### Directions for this task
What are the lines from the one with "Task: Click the gold coin icon beside 现货黄金" through the end of the records below, written out exactly and without the pictures?

### Provided data

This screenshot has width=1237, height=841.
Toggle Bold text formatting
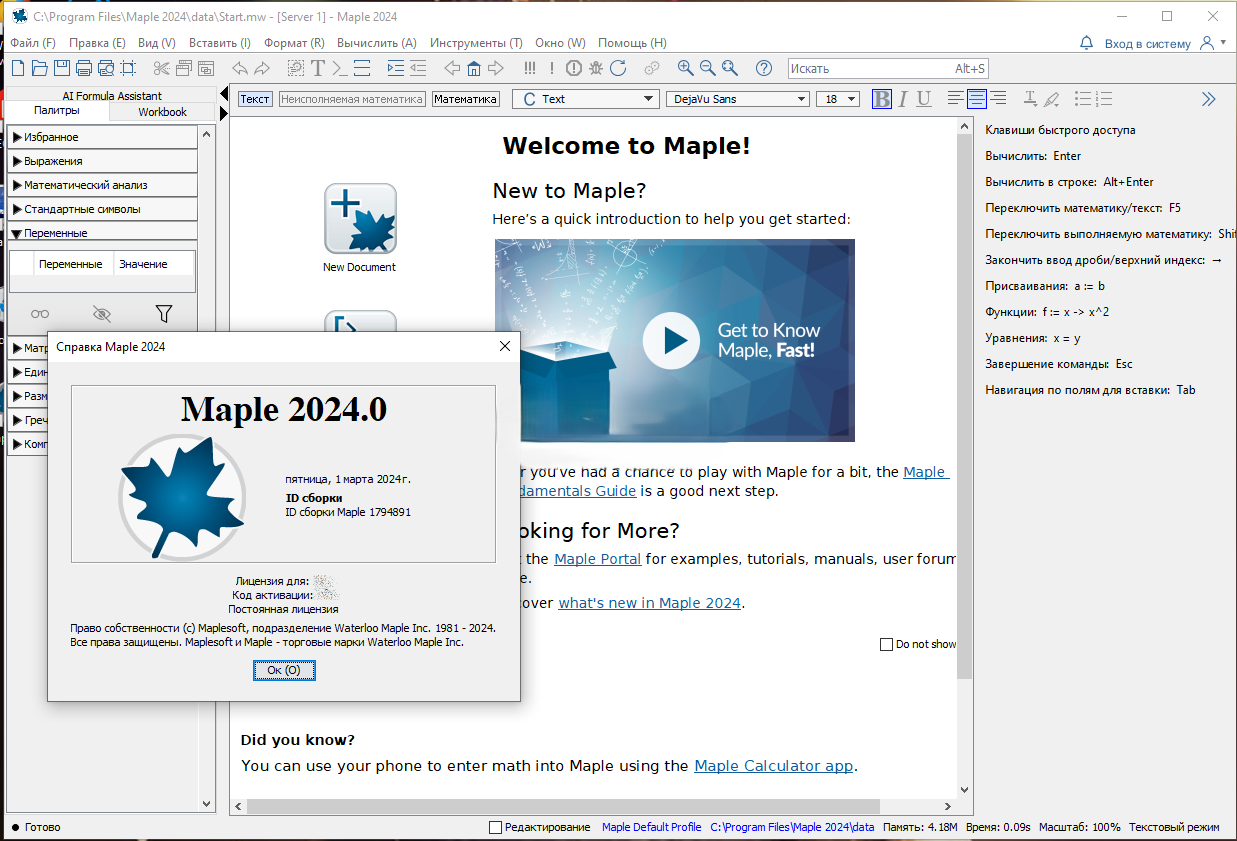(881, 99)
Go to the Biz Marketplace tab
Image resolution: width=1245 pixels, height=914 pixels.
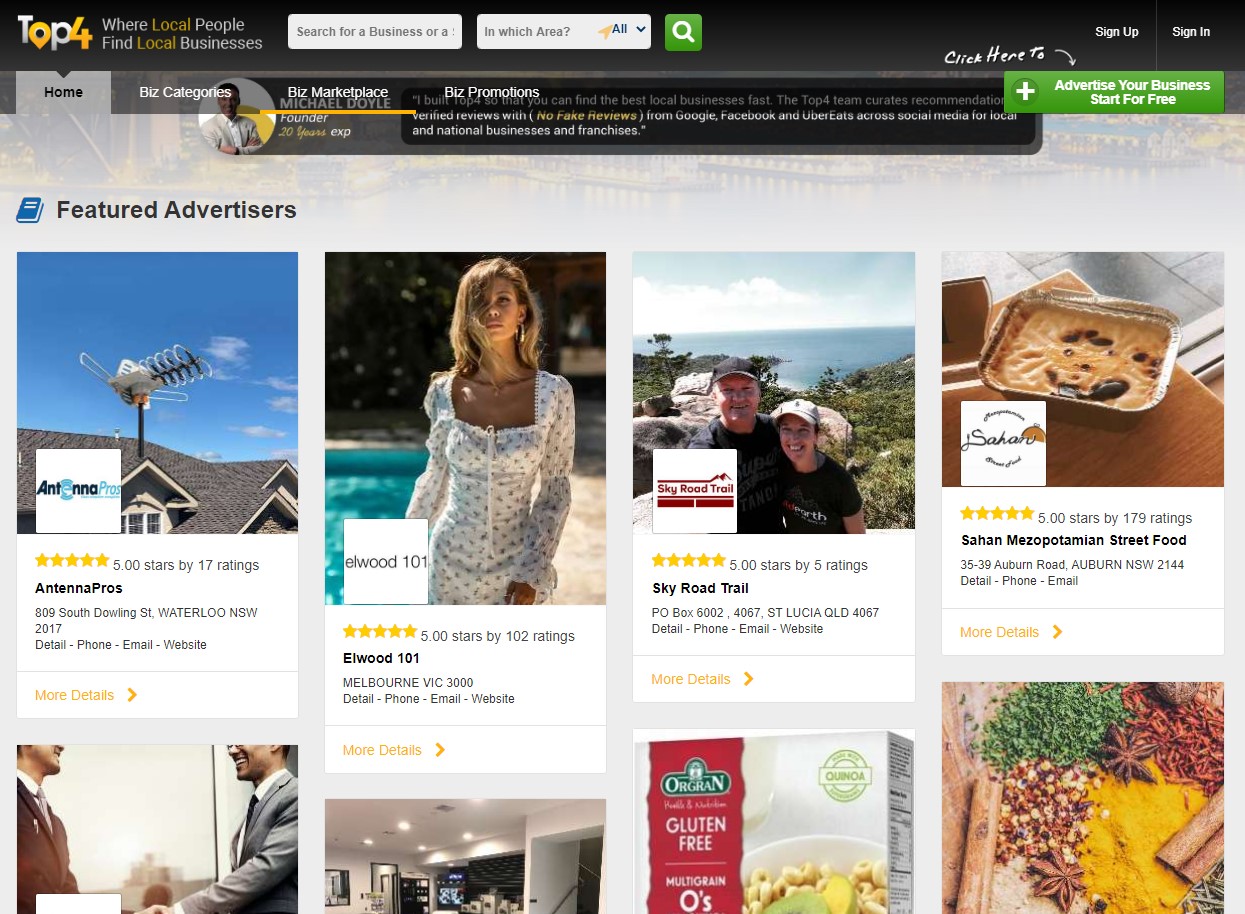click(338, 92)
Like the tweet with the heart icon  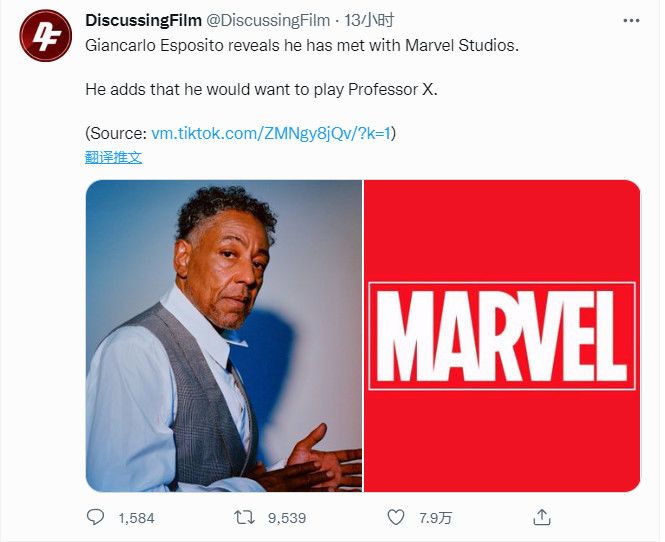[396, 517]
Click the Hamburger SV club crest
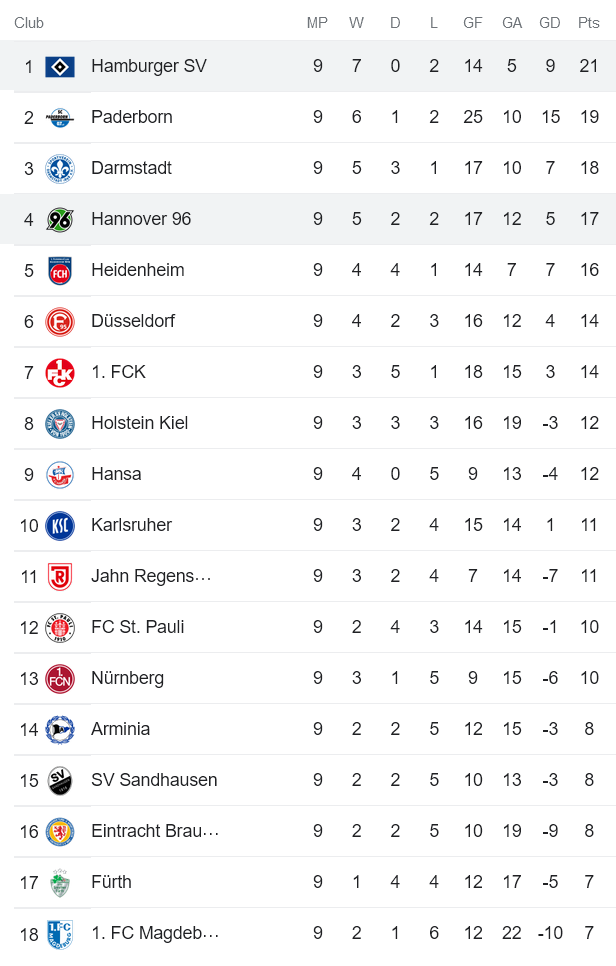This screenshot has height=966, width=616. tap(60, 66)
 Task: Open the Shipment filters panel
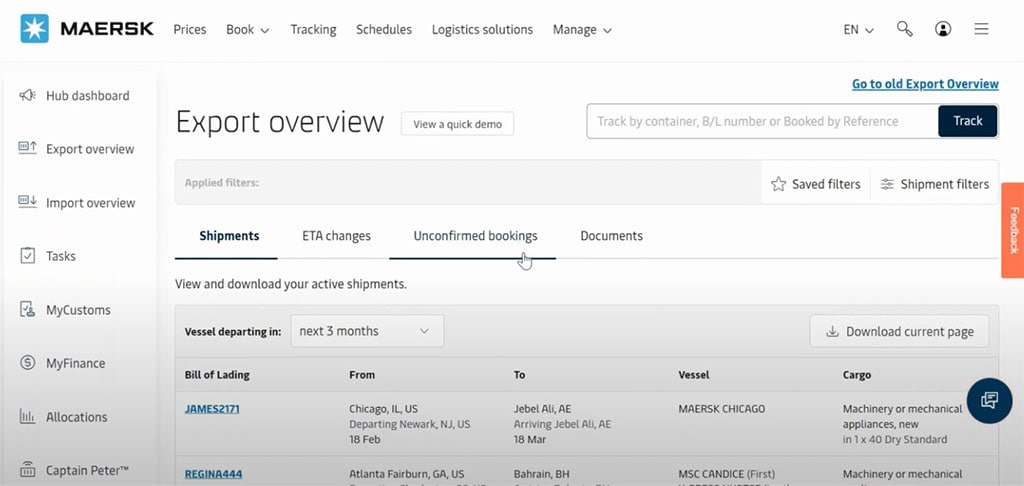[x=934, y=184]
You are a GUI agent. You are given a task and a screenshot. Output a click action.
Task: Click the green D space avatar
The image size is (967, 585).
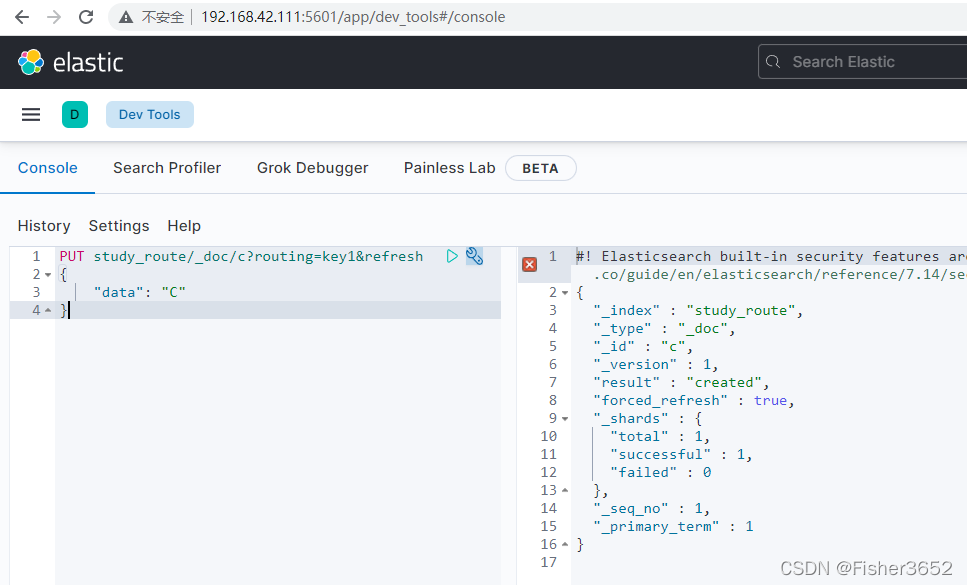point(75,115)
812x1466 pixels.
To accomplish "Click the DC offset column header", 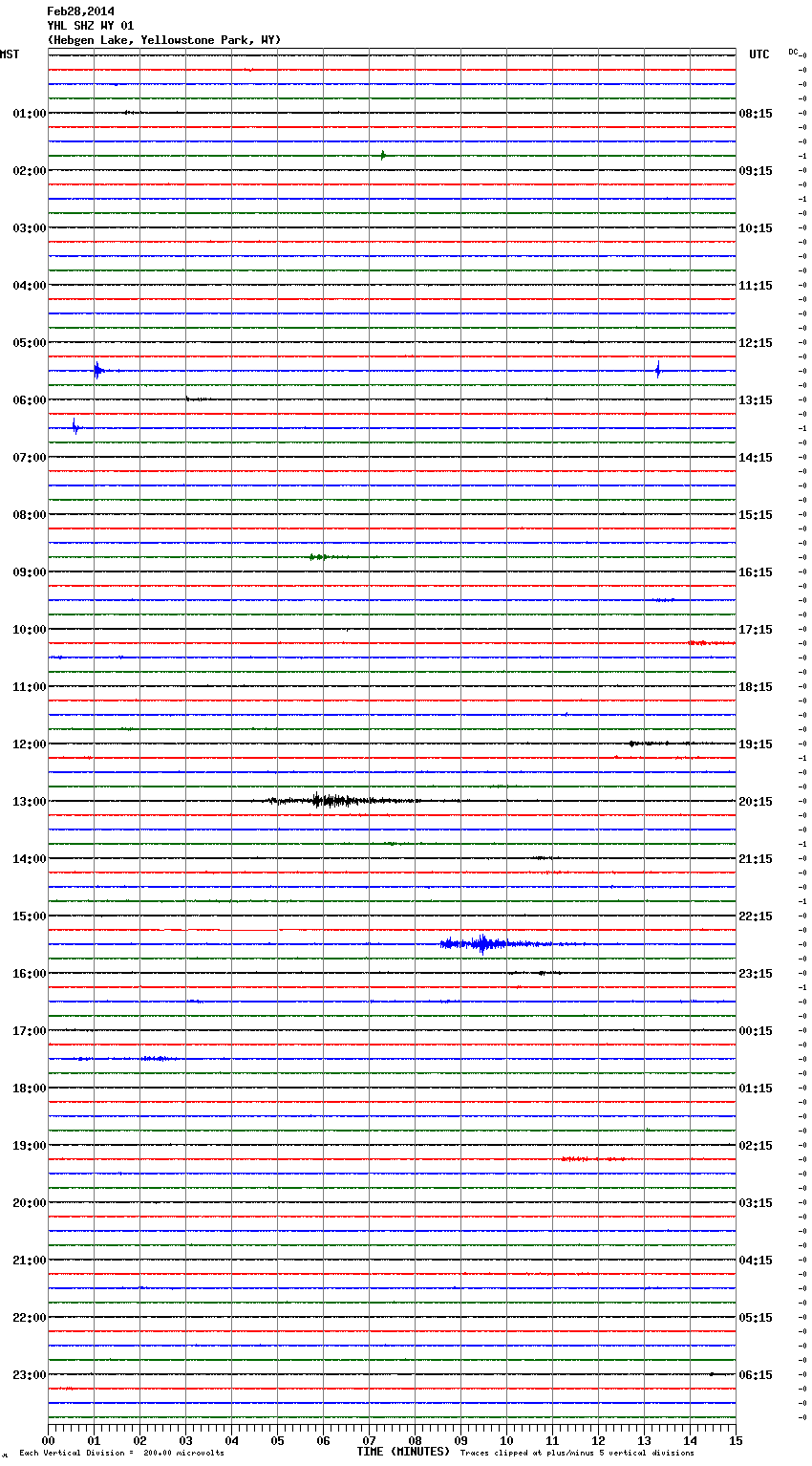I will click(793, 52).
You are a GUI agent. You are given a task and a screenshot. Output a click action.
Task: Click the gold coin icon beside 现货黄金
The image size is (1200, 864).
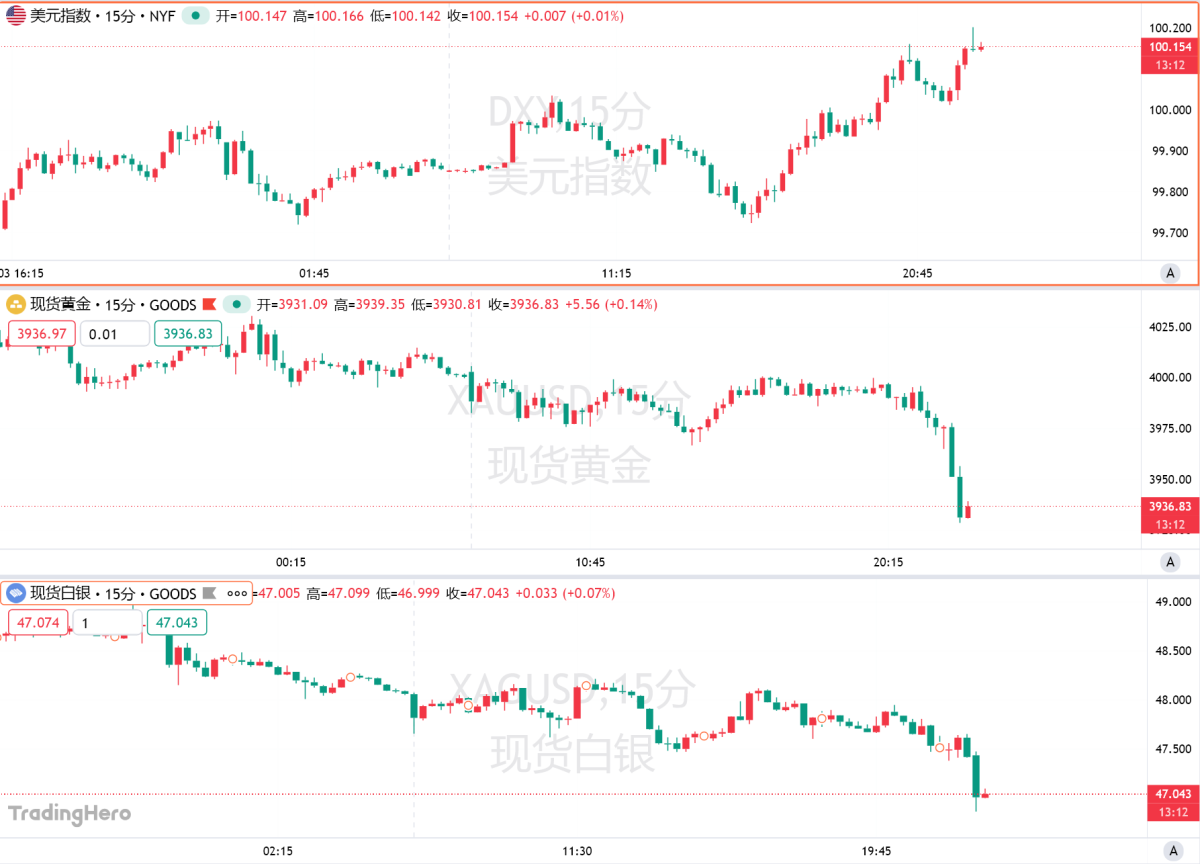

### Reply to the exercise
Task: Click the gold coin icon beside 现货黄金
The image size is (1200, 864).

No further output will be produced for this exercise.